Utility savings bill generating energy on eve of House vote
STATE HOUSE, BOSTON, Feb. 25, 2026…..House Speaker Ron Mariano has not completely given up hope on the state’s 2030 emissions reduction goals, as his chamber prepares to take up a bill that is generating mixed public opinions and leaves those targets untouched.
Environmental and climate activists are expressing concern over the bill’s proposed bite out of Mass Save.
While “there’s a lot to like in this bill,” director of state program implementation at the Acadia Center, Kyle Murray, said, “The cuts to Mass Save are this big beacon that is really, really distressing to see.”

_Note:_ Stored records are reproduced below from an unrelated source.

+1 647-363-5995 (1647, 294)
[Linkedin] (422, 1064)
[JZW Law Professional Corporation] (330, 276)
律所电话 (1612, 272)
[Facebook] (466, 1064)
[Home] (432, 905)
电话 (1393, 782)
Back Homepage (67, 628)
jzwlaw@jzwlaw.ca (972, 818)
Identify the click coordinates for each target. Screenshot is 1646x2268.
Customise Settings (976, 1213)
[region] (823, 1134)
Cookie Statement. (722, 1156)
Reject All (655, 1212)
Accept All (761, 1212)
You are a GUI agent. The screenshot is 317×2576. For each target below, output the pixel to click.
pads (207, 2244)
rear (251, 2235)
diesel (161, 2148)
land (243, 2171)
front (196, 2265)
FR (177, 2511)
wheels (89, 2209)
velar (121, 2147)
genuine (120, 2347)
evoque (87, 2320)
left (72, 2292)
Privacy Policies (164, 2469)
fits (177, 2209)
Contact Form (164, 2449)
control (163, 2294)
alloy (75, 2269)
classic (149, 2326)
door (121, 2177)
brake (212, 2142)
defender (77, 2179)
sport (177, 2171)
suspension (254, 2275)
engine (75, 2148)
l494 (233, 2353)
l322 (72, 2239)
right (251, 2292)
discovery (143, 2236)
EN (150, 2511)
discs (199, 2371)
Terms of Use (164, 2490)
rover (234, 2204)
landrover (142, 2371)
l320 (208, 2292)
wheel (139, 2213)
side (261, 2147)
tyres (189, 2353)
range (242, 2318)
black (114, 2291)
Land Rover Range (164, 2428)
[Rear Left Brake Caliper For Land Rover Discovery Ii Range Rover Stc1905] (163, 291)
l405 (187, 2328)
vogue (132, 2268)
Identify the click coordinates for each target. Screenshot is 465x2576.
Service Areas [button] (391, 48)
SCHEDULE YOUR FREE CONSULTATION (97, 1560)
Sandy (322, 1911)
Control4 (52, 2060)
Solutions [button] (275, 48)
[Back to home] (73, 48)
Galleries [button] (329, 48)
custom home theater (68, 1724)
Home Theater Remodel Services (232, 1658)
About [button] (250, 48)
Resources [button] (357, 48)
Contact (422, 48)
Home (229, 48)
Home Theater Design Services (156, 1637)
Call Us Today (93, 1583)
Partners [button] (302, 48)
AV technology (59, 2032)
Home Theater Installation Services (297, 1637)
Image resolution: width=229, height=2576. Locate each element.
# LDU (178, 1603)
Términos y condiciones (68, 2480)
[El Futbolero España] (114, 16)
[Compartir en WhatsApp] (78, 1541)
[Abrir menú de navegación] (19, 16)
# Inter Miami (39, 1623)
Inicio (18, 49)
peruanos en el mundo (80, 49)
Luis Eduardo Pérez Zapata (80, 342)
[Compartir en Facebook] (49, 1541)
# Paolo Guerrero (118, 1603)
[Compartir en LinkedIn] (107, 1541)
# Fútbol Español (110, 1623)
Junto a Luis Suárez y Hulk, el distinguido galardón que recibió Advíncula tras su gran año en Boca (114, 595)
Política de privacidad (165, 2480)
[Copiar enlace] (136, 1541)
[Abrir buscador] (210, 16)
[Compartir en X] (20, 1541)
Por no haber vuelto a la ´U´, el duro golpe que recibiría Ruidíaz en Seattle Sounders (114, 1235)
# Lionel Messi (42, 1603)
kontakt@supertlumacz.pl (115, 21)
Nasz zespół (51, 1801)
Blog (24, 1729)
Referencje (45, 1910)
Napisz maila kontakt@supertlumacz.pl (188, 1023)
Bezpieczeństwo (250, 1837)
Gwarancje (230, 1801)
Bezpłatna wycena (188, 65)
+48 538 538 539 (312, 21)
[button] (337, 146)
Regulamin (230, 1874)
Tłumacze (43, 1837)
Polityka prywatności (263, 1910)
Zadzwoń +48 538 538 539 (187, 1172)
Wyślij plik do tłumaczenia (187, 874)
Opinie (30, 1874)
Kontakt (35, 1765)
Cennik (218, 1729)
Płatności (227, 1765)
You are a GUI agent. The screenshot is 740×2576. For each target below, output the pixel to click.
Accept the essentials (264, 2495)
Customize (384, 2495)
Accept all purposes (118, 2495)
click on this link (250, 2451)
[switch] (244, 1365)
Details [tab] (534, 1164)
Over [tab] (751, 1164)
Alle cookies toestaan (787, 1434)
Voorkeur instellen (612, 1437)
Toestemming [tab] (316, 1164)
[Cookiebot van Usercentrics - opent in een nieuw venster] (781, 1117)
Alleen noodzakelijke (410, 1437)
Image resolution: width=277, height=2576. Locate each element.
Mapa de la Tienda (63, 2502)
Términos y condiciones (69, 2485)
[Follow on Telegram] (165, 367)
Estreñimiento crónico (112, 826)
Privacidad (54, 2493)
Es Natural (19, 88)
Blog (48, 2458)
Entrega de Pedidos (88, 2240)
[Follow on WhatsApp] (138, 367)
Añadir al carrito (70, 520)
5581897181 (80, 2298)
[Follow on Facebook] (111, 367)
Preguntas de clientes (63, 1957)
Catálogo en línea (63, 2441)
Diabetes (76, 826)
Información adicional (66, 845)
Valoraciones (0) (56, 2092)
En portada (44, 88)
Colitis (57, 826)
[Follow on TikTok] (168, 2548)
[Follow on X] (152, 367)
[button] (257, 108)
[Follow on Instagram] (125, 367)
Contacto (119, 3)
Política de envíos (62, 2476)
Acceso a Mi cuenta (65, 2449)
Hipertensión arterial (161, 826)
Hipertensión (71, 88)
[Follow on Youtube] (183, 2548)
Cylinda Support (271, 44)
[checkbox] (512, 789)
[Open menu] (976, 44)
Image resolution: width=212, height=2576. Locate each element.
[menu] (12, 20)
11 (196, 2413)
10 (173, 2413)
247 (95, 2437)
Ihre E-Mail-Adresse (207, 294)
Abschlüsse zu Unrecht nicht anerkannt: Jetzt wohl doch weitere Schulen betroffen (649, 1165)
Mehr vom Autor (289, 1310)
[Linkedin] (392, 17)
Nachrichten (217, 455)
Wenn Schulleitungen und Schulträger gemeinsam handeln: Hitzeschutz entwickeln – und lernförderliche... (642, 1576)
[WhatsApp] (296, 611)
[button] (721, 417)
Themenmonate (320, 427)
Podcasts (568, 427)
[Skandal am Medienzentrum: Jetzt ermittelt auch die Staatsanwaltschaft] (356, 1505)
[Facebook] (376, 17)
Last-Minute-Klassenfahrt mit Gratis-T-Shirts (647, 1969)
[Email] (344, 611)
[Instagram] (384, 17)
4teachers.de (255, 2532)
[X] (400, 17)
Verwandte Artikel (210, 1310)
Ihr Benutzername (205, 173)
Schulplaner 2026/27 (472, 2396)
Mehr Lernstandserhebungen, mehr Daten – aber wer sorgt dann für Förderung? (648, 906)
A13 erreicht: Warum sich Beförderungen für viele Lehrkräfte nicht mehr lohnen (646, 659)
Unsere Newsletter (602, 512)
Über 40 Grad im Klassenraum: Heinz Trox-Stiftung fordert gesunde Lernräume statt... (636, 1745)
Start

“$1 billion out of the budget — it says it’s focused on administration and marketing. There is not a billion dollars in those departments that’s going to be there in the last year of the program,” Murray said. The cut would “devastate” Mass Save and have “significant spillover” into other parts of the program outside of the aforementioned departments, he added.
“People have focused on the costs quite a bit, but not on the benefits. From 2016 to 2024, without Mass Save, on purely electric and gas supply and infrastructure costs, we would have had to pay $16 billion dollars, if Mass Save didn’t exist,” Murray continued. “We spent $8 billion on Mass Save during that period. That’s a benefit that’s on every ratepayer.”